SOURCE MATERIAL:

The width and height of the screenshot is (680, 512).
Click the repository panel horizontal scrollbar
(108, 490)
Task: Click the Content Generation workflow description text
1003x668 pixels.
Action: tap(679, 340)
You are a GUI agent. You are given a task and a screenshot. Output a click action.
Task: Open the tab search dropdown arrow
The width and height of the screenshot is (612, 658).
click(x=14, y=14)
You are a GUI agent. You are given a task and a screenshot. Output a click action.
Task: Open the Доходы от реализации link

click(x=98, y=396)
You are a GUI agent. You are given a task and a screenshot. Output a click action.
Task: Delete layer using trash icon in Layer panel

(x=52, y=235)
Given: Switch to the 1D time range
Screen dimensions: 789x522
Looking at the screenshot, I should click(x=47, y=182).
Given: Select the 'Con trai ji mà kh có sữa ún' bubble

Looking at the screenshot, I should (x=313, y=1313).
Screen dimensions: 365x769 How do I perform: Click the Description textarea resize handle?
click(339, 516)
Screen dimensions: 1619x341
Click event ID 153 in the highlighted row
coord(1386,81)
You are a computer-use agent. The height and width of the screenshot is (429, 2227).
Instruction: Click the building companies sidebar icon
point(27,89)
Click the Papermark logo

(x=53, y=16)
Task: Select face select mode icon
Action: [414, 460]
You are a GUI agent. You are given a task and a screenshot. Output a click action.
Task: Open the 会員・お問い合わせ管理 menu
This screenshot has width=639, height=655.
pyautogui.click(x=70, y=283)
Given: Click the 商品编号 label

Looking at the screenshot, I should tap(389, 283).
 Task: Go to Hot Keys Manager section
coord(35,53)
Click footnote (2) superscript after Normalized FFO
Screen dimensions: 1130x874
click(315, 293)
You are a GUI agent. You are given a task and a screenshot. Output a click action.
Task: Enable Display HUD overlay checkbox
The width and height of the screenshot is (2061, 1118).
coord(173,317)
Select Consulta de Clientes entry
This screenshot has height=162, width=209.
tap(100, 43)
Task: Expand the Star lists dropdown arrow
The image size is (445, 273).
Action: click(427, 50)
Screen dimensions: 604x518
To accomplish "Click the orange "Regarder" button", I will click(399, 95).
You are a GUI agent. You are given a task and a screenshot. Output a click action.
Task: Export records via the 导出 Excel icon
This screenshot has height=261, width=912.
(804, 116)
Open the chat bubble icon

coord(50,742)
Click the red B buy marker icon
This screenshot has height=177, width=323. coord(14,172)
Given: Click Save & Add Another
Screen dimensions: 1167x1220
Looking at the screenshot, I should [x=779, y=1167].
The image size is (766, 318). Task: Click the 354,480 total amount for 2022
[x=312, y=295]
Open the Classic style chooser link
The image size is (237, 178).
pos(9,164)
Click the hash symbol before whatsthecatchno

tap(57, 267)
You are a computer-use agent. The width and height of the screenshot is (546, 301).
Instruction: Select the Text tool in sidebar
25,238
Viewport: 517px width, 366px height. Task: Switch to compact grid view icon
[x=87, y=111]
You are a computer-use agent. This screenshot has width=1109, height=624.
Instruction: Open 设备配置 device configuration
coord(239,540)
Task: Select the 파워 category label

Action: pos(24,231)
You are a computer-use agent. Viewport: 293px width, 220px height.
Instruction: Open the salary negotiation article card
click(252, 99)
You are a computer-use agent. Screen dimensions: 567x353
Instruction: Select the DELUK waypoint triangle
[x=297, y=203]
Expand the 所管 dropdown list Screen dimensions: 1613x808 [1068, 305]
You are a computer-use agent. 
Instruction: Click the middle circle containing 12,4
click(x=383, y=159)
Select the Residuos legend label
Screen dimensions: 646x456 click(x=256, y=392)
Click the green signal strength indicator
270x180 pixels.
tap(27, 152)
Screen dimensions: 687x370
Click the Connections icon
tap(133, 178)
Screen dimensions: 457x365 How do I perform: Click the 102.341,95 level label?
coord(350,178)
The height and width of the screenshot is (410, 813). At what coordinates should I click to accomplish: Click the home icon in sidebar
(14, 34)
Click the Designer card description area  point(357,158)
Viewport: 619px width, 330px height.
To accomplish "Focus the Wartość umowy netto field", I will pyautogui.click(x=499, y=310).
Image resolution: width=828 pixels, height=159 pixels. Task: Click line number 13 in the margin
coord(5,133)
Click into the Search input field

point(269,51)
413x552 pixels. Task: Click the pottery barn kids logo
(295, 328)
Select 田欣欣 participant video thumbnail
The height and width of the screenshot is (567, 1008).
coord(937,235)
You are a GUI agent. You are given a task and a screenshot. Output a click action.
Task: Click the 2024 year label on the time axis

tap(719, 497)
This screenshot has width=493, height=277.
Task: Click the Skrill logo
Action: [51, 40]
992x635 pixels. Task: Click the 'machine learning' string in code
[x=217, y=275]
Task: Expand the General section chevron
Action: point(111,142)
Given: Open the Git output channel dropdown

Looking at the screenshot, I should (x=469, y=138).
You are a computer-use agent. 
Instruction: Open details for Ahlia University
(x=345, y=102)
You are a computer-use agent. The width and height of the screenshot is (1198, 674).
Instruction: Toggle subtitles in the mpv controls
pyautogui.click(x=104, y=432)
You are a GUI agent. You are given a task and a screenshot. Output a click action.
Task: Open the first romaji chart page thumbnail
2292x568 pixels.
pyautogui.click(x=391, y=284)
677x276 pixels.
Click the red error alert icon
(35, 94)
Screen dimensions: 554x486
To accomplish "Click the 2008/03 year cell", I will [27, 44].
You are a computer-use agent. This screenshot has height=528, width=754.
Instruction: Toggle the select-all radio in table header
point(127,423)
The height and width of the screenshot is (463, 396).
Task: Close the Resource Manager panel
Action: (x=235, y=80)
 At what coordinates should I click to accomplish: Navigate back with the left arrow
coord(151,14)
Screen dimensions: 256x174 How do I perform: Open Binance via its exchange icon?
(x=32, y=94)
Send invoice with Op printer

WHAT THE EXERCISE ASKS: Output the entire set of records exactly as shown.

ANSWER TO THIS TASK:
The width and height of the screenshot is (680, 512).
Click the repository panel horizontal scrollbar
(108, 490)
Task: Click the Content Generation workflow description text
1003x668 pixels.
Action: tap(679, 340)
You are a GUI agent. You are given a task and a screenshot. Output a click action.
Task: Open the tab search dropdown arrow
The width and height of the screenshot is (612, 658).
click(x=14, y=14)
You are a GUI agent. You are given a task and a screenshot. Output a click action.
Task: Open the Доходы от реализации link

click(x=98, y=396)
You are a GUI agent. You are given a task and a screenshot. Output a click action.
Task: Delete layer using trash icon in Layer panel

(x=52, y=235)
Given: Switch to the 1D time range
Screen dimensions: 789x522
Looking at the screenshot, I should click(x=47, y=182).
Given: Select the 'Con trai ji mà kh có sữa ún' bubble

Looking at the screenshot, I should (x=313, y=1313).
Screen dimensions: 365x769 How do I perform: Click the Description textarea resize handle?
click(339, 516)
Screen dimensions: 1619x341
Click event ID 153 in the highlighted row
coord(1386,81)
You are a computer-use agent. The height and width of the screenshot is (429, 2227).
Instruction: Click the building companies sidebar icon
point(27,89)
Click the Papermark logo

(x=53, y=16)
Task: Select face select mode icon
Action: [414, 460]
You are a GUI agent. You are given a task and a screenshot. Output a click action.
Task: Open the 会員・お問い合わせ管理 menu
This screenshot has width=639, height=655.
pyautogui.click(x=70, y=283)
Given: Click the 商品编号 label

Looking at the screenshot, I should tap(389, 283).
 Task: Go to Hot Keys Manager section
coord(35,53)
Click footnote (2) superscript after Normalized FFO
Screen dimensions: 1130x874
click(315, 293)
You are a GUI agent. You are given a task and a screenshot. Output a click action.
Task: Enable Display HUD overlay checkbox
The width and height of the screenshot is (2061, 1118).
coord(173,317)
Select Consulta de Clientes entry
This screenshot has height=162, width=209.
tap(100, 43)
Task: Expand the Star lists dropdown arrow
The image size is (445, 273).
Action: click(427, 50)
Screen dimensions: 604x518
To accomplish "Click the orange "Regarder" button", I will click(399, 95).
You are a GUI agent. You are given a task and a screenshot. Output a click action.
Task: Export records via the 导出 Excel icon
This screenshot has height=261, width=912.
(804, 116)
Open the chat bubble icon

coord(50,742)
Click the red B buy marker icon
This screenshot has height=177, width=323. coord(14,172)
Given: Click Save & Add Another
Screen dimensions: 1167x1220
Looking at the screenshot, I should [x=779, y=1167].
The image size is (766, 318). Task: Click the 354,480 total amount for 2022
[x=312, y=295]
Open the Classic style chooser link
The image size is (237, 178).
pos(9,164)
Click the hash symbol before whatsthecatchno

tap(57, 267)
You are a computer-use agent. The width and height of the screenshot is (546, 301).
Instruction: Select the Text tool in sidebar
25,238
Viewport: 517px width, 366px height. Task: Switch to compact grid view icon
[x=87, y=111]
You are a computer-use agent. This screenshot has width=1109, height=624.
Instruction: Open 设备配置 device configuration
coord(239,540)
Task: Select the 파워 category label

Action: pos(24,231)
You are a computer-use agent. Viewport: 293px width, 220px height.
Instruction: Open the salary negotiation article card
click(252, 99)
You are a computer-use agent. Screen dimensions: 567x353
Instruction: Select the DELUK waypoint triangle
[x=297, y=203]
Expand the 所管 dropdown list Screen dimensions: 1613x808 [1068, 305]
You are a computer-use agent. 
Instruction: Click the middle circle containing 12,4
click(x=383, y=159)
Select the Residuos legend label
Screen dimensions: 646x456 click(x=256, y=392)
Click the green signal strength indicator
270x180 pixels.
tap(27, 152)
Screen dimensions: 687x370
Click the Connections icon
tap(133, 178)
Screen dimensions: 457x365 How do I perform: Click the 102.341,95 level label?
coord(350,178)
The height and width of the screenshot is (410, 813). At what coordinates should I click to accomplish: Click the home icon in sidebar
(14, 34)
Click the Designer card description area  point(357,158)
Viewport: 619px width, 330px height.
To accomplish "Focus the Wartość umowy netto field", I will pyautogui.click(x=499, y=310).
Image resolution: width=828 pixels, height=159 pixels. Task: Click line number 13 in the margin
coord(5,133)
Click into the Search input field

point(269,51)
413x552 pixels. Task: Click the pottery barn kids logo
(295, 328)
Select 田欣欣 participant video thumbnail
The height and width of the screenshot is (567, 1008).
coord(937,235)
You are a GUI agent. You are given a task and a screenshot. Output a click action.
Task: Click the 2024 year label on the time axis

tap(719, 497)
This screenshot has width=493, height=277.
Task: Click the Skrill logo
Action: [51, 40]
992x635 pixels. Task: Click the 'machine learning' string in code
[x=217, y=275]
Task: Expand the General section chevron
Action: point(111,142)
Given: Open the Git output channel dropdown

Looking at the screenshot, I should (x=469, y=138).
You are a computer-use agent. 
Instruction: Open details for Ahlia University
(x=345, y=102)
You are a computer-use agent. The width and height of the screenshot is (1198, 674).
Instruction: Toggle subtitles in the mpv controls
pyautogui.click(x=104, y=432)
You are a GUI agent. You are given a task and a screenshot. Output a click action.
Task: Open the first romaji chart page thumbnail
2292x568 pixels.
pyautogui.click(x=391, y=284)
677x276 pixels.
Click the red error alert icon
(35, 94)
Screen dimensions: 554x486
To accomplish "Click the 2008/03 year cell", I will [27, 44].
You are a computer-use agent. This screenshot has height=528, width=754.
Instruction: Toggle the select-all radio in table header
point(127,423)
The height and width of the screenshot is (463, 396).
Task: Close the Resource Manager panel
Action: (x=235, y=80)
 At what coordinates should I click to accomplish: Navigate back with the left arrow
coord(151,14)
Screen dimensions: 256x174 How do I perform: Open Binance via its exchange icon?
(x=32, y=94)
Send invoice with Op printer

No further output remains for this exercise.